There are still many great uses of Avianca LifeMiles, but nothing like this.
25,000 British Airways Avios for transatlantic business class on Aer Lingus
Sometimes distance based award charts work in our favor, and other times they don’t. With British Airways’ old award chart, the program charged just 12,500 miles for economy or 25,000 miles for business class on flights of up to 3,000 miles one-way. As luck would have it, Boston to Dublin covered a distance of ~2,990 miles.
Flying across the Atlantic for the price of a domestic ticket was a steal. Unfortunately British Airways devalued its award chart in 2015, and at this point that award will cost you 13,000-20,000 Avios in economy or 50,000-60,000 Avios in business class.
Cathay Pacific first class for 67,500 American miles (with two seats in advance)
But what I’m really looking back longingly on is when Cathay Pacific used to make two first class award seats available in advance. Now that was awesome. Unfortunately for the past several years Cathy Pacific generally only releases one first class award seat in advance, making it more challenging to book this as a couple.

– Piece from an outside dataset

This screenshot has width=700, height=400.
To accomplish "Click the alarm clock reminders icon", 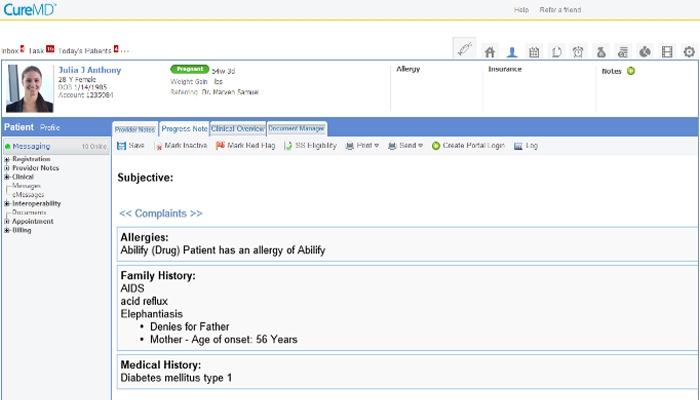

In terms of redemption rates, Alaska Mileage Plan continues to offer great value when redeeming on Cathay Pacific.
There’s no denying that over the years airline award redemption rates have been devalued, and many sweet spots have been discontinued. At the same time, miles are easier to earn than ever before, and there are still some amazing sweet spot opportunities out there.
Nonetheless I thought it would be fun to look back at some of the best award values over the years. There are many more I can think of, but the above are some of my favorites, and sure bring back some fond memories.
Anyone have exprience with any of the above, or have any other great deals from back in the day to share?